My aunt doesn’t leave the house much. She’s 98 years old, weighs about 90 pounds, and needs a walker to get around. It’s good for her to get out occasionally, and so the two of them had gone off to a luncheon date with a couple of old friends. My cousin is 71, probably in better shape than me. The house is very tricky, and in no way ADA-compliant. It’s a classic suburban split level, two very narrow flights of stairs; challenging for me with my decrepit spine, dangerous without assistance to my aunt. She can’t be left alone.

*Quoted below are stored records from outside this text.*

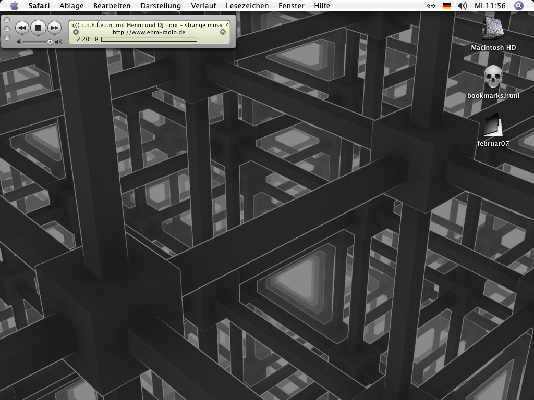Viewport: 534px width, 400px height.
Task: Open the German flag input menu
Action: coord(447,6)
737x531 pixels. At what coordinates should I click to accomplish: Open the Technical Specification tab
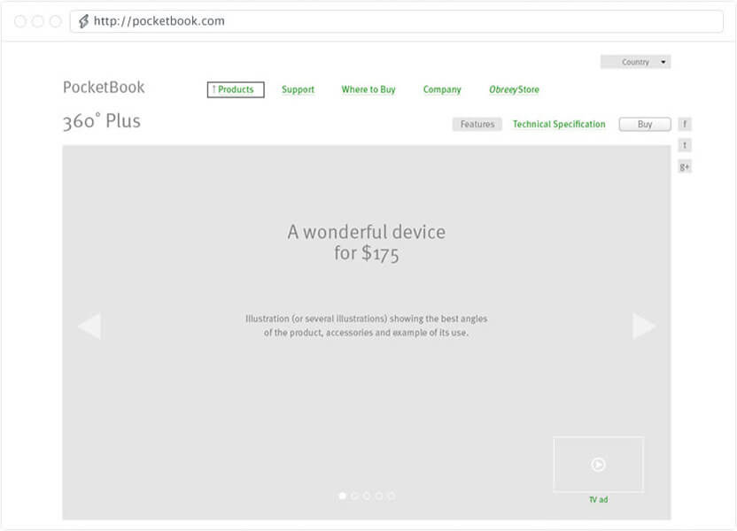click(x=559, y=125)
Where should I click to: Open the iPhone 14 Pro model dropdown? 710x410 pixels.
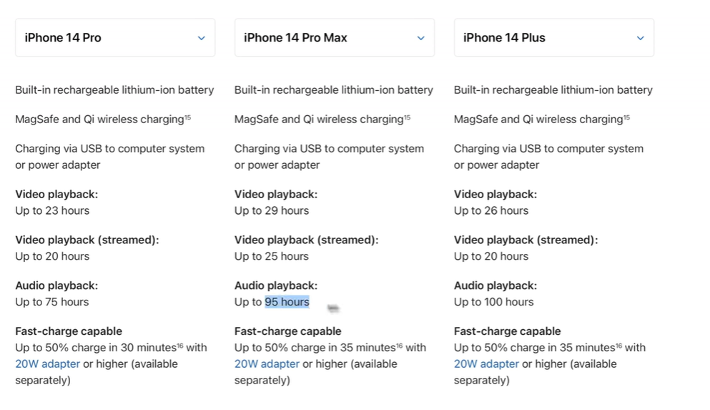pyautogui.click(x=115, y=38)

The hawk loitered for a few minutes and took off. The animal circus resumed. My reverie was broken when my cousin phoned to say that my aunt had taken a terrible fall outside the restaurant, blood all over the place, and that they were headed to the ER at Camden’s Cooper Hospital. She’d get better treatment at a Virtua facility out here in the suburbs, a cleaner facility familiar with her current condition. Further, Cooper’s ER is swamped with gunshot wounds, stabbings, overdoses, rapes, and all the other thrilling attractions that constitute summer fun in Camden, so it was a sure thing that it would be hours before she’d be seen by a doctor.

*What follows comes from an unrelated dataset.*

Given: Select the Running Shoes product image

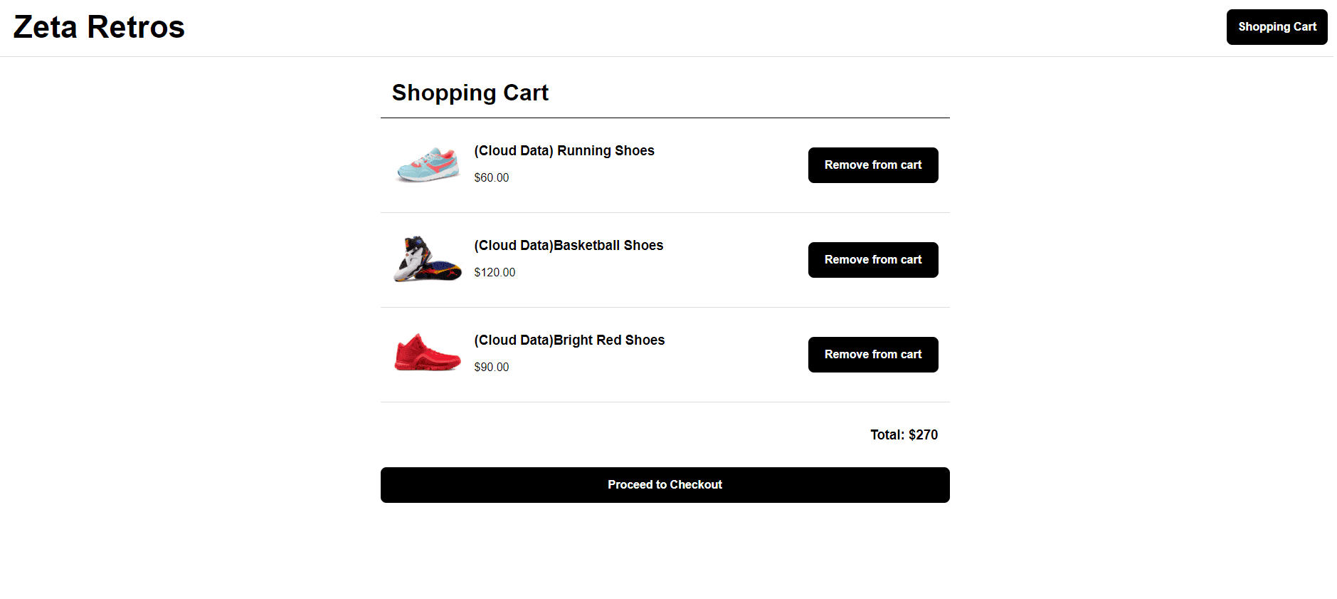Looking at the screenshot, I should tap(428, 165).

Apparently some typically sleazy New Jersey scam was run years ago that ensured any EMT calls in Camden County involving blood had to be taken to Cooper, in Camden, probably to goose some source of revenue in the most wretched city in America. People who run scams like that should be duct-taped to chairs and force-fed coins until their guts burst open. It’d be a good use for pennies.
I figured this was it. The ones who hang on past the point of becoming a basket case usually die as a result of a fall, directly or indirectly. Merciful release, by way of less than merciful means, but release nonetheless, and at that stage release is always mercy. If the fall itself doesn’t kill, hospital pneumonia usually does.
After six hours of waiting, with no painkillers, she was admitted to the hospital with a rotator cuff injury and a fractured arm. She’d banged her head badly, but the hospital found no signs of concussion. In her position, I would’ve unleashed sufficient verbal hell at the hospital staff to draw a SWAT team, but she instead directed a torrent of abuse at my cousin, in front of God and everybody. This to the daughter who’s been her primary caretaker for 20 years. It’s a very American gothic narrative, very Flannery O’Connor. It’d be great on Netflix. It’s not so great in real life.
The hospital kept her for a couple of days, during which my cousin’s battered spirits lifted somewhat. It was a very brief respite. She was discharged to my cousin with a couple of hours notice. My cousin had no consultation with the attending physician, and was not fully appraised of her mother’s condition. I was stoned on the patio in the back observing the animal circus when she and her brother pulled up. They got her out of the car, into a wheelchair and up the steps into the house. They wheeled her to the stairs leading up to her bedroom, which is where she now resides, and will until her death, presumably. The wheelchair doesn’t fit in the bathroom, so she has a small commode by the bed. The child she once potty-trained now empties her potty. That’s a strange and uniquely American way of dying, the absolutely relentless cruelty of our ridiculous profit-driven medical industry. The extension of life has resulted in deprivation of dignity. There are “hospices,” where people can die with dignity. I know this because my wife died in one. My aunt should be in a fully ADA-compliant facility and cared for by professionals, not foisted onto her daughter. Both of these people worked hard all their lives and paid taxes and bought insurance. They played by the rules. See what that gets you?
Out back, the animals frolic. The hawk circles somewhere, not here, not yet. There was a big storm earlier. Lightning struck a tree down the block. I wonder where Twin Peaks is going. I think it’ll be manicotti and a glass of milk today. Maybe my aunt will go peacefully in her sleep.